HB 172 by Rep. Marc Veasey (D-Tarrant County) would require the state to conduct a study on how the James Byrd Jr. Hate Crimes Act is being used.
The James Byrd Jr. Hate Crimes Act allows for increased sentences for crimes committed because of the victims real or perceived "race, color, disability, religion, national origin or ancestry, age, gender, or sexual preference".
Over 1,800 potential hate crimes have been reported to the Department of Public Safety since the Texas hate crimes statute went into effect in 2001. Only 12 have been prosecuted as hate crimes according to Equality Texas.
There are different ideas about why the Hate Crimes law is not being used. One excuse often given by District Attorneys for not attaching the Hate Crimes enhancement is that crimes like assault already carry a maximum penalty of life in prison. Attaching the Hate Crimes charge would not increase the maximum possible sentence and would create more work for the DA, since they would have to prove the motivation for the crime.
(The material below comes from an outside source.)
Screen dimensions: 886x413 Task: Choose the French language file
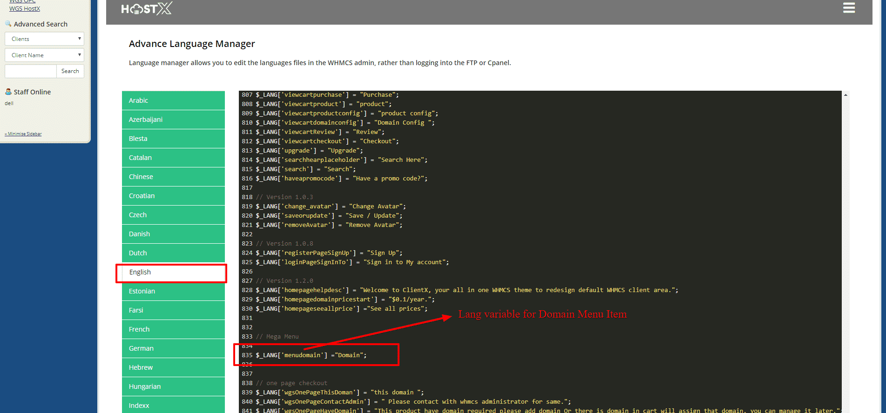point(173,329)
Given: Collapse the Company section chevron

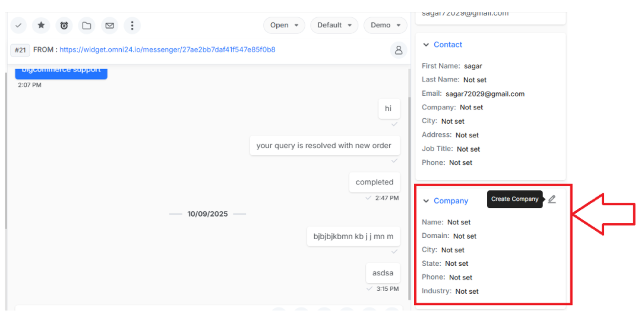Looking at the screenshot, I should pyautogui.click(x=426, y=201).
Another theory about why the Hate Crimes enhancement is not being used is that prosecutors are not properly educated about how it works and are reticent to prosecute what they do not understand.
The hope is that a study of the effectiveness of the law would help lawmakers better understand its faults and that legislation could then be passed that would amend the law to make it more usable.
Veasey filed this same bill last session (HB 616). That bill made it through subcommittee and committee hearings but ran out of time and never received a vote of the full house. HB 172 was filed on Monday, the first day to file bills. I'm very happy to see Veasey file this so early, it shows that he is serious about it. The lower bill number will mean that the bill is referred to committee earlier in the session and will have more time to work through the legislative process.
The next step for Veasey is going to be convincing a State Senator to file a companion bill. Bills must be passed by both the House and Senate before going to the governor to sign. Bills originating in the house bills are "read" on the house floor and then referred to a committee. The committee then holds public hearings on the bill. If the committee likes the bill and votes "yea" on it it's then referred to the "Calendars" committee which places it on the schedule for the whole house to consider. When its scheduled spot on the calendar comes up the bill is then "read" a second time and the whole house has an opportunity to debate it and then vote on whether it should become law. The bill is then "read" a third time (usually the day after the 2nd reading) and must be voted on again.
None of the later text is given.